**Page excerpt:**
* * * * * * *

With age (in 2022, I curse Dennis Clemons for his youth) and experience, I’ve grown more comfortable with playing a role in the creative process without stamping my name all over the final product. I have some regrets about not writing more during my tenure as A.V. Club managing editor, but I don’t know if I would trade a handful of bylines for all the time I spent working one-one-with other writers during those years—helping them hone their visions, shape their arguments, and find their voices. Those pieces were all a team effort. So was “Mr. Autumn Man.” I’m grateful to have been a part of those teams.
I made my peace with His Excellency, the Duke of Fall. And then one day, he was gone.
The fall of 2021 was one of major milestones. My wife and I had a baby. I learned my job was moving to Los Angeles, with or without me. And somewhere in between, while visiting the childhood home I hadn’t seen in two years due to a pandemic that anyone in power has given up on fighting, I learned that Mr. Autumn Man had disappeared.
I won’t go into the circumstances that led to “Mr. Autumn Man Walking Down The Street With Cup Of Coffee, Wearing Sweater Over Plaid Collared Shirt” losing its artwork. I’ll let the statements of the mourners stand on their own. What I’ll say is this: I was hurt.

* * * * * * *

**Records provided:**

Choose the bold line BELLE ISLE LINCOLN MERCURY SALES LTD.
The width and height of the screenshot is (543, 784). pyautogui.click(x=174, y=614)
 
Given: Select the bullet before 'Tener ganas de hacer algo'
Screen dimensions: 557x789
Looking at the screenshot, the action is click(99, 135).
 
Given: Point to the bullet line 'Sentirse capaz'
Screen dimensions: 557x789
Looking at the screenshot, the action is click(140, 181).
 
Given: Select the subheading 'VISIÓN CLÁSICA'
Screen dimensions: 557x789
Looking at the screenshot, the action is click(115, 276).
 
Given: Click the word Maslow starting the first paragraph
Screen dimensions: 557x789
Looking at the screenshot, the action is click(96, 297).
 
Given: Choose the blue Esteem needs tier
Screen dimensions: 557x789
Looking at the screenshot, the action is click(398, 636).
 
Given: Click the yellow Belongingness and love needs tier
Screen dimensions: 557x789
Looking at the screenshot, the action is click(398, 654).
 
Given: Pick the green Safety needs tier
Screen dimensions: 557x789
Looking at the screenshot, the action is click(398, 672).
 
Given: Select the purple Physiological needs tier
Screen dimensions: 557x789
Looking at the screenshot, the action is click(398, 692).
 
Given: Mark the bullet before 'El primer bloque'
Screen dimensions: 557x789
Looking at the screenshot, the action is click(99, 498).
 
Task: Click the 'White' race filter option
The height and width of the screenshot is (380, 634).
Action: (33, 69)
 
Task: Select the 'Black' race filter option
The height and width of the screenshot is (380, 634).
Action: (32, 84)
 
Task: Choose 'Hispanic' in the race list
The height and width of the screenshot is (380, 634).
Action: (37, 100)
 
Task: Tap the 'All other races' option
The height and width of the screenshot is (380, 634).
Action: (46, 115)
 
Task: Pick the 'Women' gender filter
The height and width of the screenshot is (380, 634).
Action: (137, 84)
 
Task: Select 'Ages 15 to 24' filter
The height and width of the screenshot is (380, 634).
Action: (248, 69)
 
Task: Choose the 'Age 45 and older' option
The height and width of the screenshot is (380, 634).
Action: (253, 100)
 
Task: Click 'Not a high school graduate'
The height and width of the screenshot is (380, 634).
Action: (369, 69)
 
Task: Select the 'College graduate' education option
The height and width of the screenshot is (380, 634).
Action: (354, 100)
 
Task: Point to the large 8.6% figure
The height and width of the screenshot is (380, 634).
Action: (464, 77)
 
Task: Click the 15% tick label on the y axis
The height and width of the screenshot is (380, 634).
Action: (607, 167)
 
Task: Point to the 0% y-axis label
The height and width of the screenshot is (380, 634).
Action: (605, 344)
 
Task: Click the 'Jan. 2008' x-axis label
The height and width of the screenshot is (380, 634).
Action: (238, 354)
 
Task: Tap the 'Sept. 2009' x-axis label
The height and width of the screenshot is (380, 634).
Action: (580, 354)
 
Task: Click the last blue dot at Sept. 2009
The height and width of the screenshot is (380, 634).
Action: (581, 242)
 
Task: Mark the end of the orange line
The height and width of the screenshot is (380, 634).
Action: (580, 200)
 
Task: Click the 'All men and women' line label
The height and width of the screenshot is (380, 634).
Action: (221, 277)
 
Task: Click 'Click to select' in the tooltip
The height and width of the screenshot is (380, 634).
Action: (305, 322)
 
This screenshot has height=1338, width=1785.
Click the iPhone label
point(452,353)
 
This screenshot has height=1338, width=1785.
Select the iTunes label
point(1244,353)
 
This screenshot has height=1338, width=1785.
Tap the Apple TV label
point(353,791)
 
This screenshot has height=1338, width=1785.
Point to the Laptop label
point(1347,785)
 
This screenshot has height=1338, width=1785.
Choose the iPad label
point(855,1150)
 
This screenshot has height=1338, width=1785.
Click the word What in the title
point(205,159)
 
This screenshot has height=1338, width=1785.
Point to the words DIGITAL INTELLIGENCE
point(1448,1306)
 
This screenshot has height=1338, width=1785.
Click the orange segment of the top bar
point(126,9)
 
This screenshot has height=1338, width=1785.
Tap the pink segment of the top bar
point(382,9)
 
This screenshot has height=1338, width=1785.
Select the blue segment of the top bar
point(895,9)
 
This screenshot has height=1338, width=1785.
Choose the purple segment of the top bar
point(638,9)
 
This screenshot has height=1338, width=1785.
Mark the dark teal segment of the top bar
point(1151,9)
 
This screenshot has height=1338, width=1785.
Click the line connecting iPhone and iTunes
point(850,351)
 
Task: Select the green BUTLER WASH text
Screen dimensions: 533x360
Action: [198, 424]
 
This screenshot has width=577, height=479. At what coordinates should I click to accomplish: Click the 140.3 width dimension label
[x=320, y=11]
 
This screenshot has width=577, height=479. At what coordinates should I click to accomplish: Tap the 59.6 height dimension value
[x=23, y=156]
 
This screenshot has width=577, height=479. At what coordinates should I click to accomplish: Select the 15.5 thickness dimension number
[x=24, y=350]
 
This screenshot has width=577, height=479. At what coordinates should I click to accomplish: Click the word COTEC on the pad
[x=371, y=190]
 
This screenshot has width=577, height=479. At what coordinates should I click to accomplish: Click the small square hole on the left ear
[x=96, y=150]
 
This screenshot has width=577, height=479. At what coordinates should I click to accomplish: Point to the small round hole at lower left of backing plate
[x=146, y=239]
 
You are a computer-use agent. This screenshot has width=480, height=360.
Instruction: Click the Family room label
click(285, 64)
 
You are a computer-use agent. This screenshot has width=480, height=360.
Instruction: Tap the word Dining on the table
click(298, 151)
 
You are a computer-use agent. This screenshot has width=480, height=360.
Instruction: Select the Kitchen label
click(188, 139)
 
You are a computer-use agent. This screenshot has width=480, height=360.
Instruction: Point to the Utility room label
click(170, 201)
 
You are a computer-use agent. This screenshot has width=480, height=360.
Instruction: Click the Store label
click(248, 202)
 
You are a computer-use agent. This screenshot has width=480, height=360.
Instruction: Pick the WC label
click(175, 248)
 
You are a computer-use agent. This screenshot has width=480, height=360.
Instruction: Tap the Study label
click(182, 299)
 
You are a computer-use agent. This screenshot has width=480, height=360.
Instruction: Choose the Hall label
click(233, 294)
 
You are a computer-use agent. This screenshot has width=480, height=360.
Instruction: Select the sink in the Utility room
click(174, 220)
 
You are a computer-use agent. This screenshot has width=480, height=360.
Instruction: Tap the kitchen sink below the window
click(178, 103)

* * * * * * *

**Exercise A:**
In the essay about Mr. Autumn Man, what job did the writer hold at The A.V. Club?
**Exercise B:**
Extend the essay about Mr. Autumn Man by a paragraph or two, starting right after its final sentence.

**Answer space A:**
Managing editor.

**Answer space B:**
The internet is built on a shoreline, and its tides roll in and out, sweeping away our sandcastles and tossing the garbage of previous generations back at us. “The internet never forgets” they used to say—but they didn’t anticipate the many upsetting ways that the architecture of the web would erode. The proliferation of “Mr. Autumn Man” ensured that the image was still in circulation (please follow the Mr. Autumn Man playlist on Spotify), but it was unceremoniously booted from the URL that it’d called home for nearly a decade, and links to the article on Twitter were generating sad gray rectangles in the place of thumbnails. Thank goodness for those lovable rascals at Clickhole, who’d swiped the the text of the article and posted it under a screenshot of the real McCoy, then cheekily taunted their erstwhile co-workers about it.
I know this is a ridiculous way to feel about an online goof-around that I once felt some degree of antipathy toward. But at the most tumultuous times of my tenure at the many companies who’ve done business as Onion, Inc., I took comfort in the thought that if everything I’d ever done at The A.V. Club were deleted, at least Mr. Autumn Man would still be there. If the mark I left behind couldn’t be my Americans recaps, or this love letter to my wife in the form of a deep dive into The Cars’ self-titled debut, or my interviews with Mel Brooks and Paul Reubens and Jenny Lewis, or any of the pieces that crossed my desk as TV editor and managing editor, or all the stuff I wrote about Mystery Science Theater 3000 and the Muppets, then I’d want it to be Dennis Clemons.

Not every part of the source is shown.